Diversidade em Debate: Uma Reflexão Necessária na Endocrinologia e Metabologia

O debate sobre diversidade dentro da Endocrinologia e Metabologia tem se tornado cada vez mais essencial para ampliar a compreensão sobre os desafios que envolvem o cuidado integral à saúde.

Em função de observar essa necessidade, a Sociedade Brasileira de Endocrinologia e Metabologia (SBEM), através de uma comissão específica para essa finalidade, vem fazendo um trabalho importante de conscientização de médicos e da população. Atualmente, a Comissão de Diversidade, Equidade e Inclusão é coordenada pela Dra. Luciana Barros Oliveira.

Mais do que um tema social, falar sobre diversidade é reconhecer que as diferenças influenciam diretamente o modo como doenças se manifestam, são diagnosticadas e tratadas.

O tema passou a ser incluído em atividades especiais nos últimos três congressos da SBEM, como o encontro “Café com Diversidade”, realizado em áreas abertas dos congressos, sendo que o último aconteceu no Congresso Brasileiro de Atualização em Endocrinologia e Metabologia (CBAEM 2025), em Gramado.

Para a Dra. Luciana é um espaço importantíssimo e democrático que vem ganhando visibilidade, sendo um estímulo ainda maior para a produção de trabalhos científicos na linha de Diversidade, Equidade e Inclusão.

Para a Dra. Larissa Horus Bueno, que apresentou o trabalho sobre transgeneridade, é uma oportunidade única. “Sinto uma enorme responsabilidade na missão de falar sobre o tema e quem sabe estimular outros jovens profissionais a também iniciarem um atendimento a uma população que precisa de muita atenção”, comentou.

O trabalho apresentado fez um levantamento de mulheres trans com mais de 50 anos de idade. Segundo a Dra. Horus, a pesquisa procurou respostas porque é de conhecimento geral que a expectativa de vida dessa população é de 35 anos, principalmente devido à violência. No trabalho, voltado para a área da Endocrinologia e Metabologia, o objetivo foi encontrar os melhores cuidados de saúde para essa faixa etária.

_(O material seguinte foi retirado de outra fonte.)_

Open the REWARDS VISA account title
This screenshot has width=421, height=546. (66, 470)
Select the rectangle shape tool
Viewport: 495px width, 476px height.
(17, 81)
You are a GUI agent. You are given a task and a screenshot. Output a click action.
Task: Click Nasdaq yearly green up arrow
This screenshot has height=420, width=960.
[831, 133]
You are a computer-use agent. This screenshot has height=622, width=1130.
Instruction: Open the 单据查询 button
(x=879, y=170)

A visão da SBEM é que discutir diversidade significa olhar para a prática médica de forma mais humana, considerando fatores como raça, classe social, acessibilidade, gênero e orientação sexual. Esses elementos impactam o acesso a serviços de saúde, a adesão a tratamentos e até a forma como pacientes são acolhidos nos consultórios.

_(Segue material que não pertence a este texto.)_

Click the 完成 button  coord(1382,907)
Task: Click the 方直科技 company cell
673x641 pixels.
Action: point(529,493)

Para ampliar esse debate, a Comissão disponibiliza os trabalhos apresentados no último evento e sugere a leitura atenta.

Cinical, metabolic and cardiovascular risk profile of transgender women over 50 years of age with gender-affirming surgery followedat a university hospital in Southern Brazil  – Dra. Larissa Horus.

Comparative outcomes in bariatric surgery patients aged >60 versus <60 years: a 1 year prospective cohort study  – Dra. Maria Wensing.

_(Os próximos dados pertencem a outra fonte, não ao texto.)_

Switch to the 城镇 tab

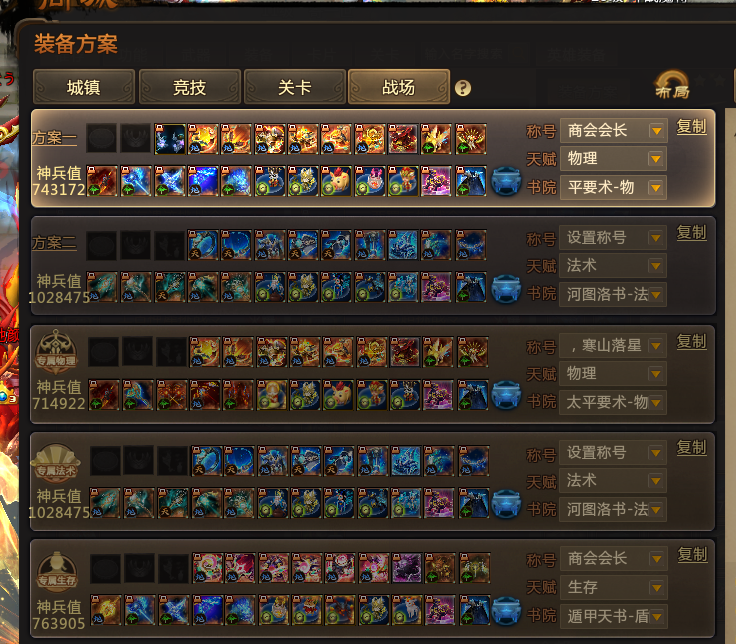[x=84, y=87]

Family planning and reproductive health among transgender people undergoing gender affirming hormone therapy : perceptions, barriers and gaps in inclusion – acadêmico Sávio Carvalho.

Investigating body image satisfaction and its sociodemographic correlates in trans women on hormone therapy – acadêmico Sávio Carvalho.

Racial diferences in the clinical profile of patients undergoing bariatric surgery: experience froma tertiary care center – Dr. Vinicius Tarrago

A Comissão é composta por: Luciana Mattos Barros Oliveira (BA), coordenadora; e os membros: Amanda de Araujo Laudier (RJ), Andreza Cristina Oliveira Berlink (BA), Cristiane Bauermann Leitão (RS), Erik Trovão Diniz (PE), Flavia Amanda Costa Barbosa (SP) e Lia Lousada (CE).